Problem statement :: Restate the records below word for word.
- Opening Delimiter -
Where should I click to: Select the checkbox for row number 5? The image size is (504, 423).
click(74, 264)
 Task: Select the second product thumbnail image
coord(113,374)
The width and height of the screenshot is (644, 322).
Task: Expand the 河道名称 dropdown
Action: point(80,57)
- Closing Delimiter -
Exercise response ::
Where should I click to: Select the checkbox for row number 5? The image size is (504, 423).
click(74, 264)
 Task: Select the second product thumbnail image
coord(113,374)
The width and height of the screenshot is (644, 322).
Task: Expand the 河道名称 dropdown
Action: point(80,57)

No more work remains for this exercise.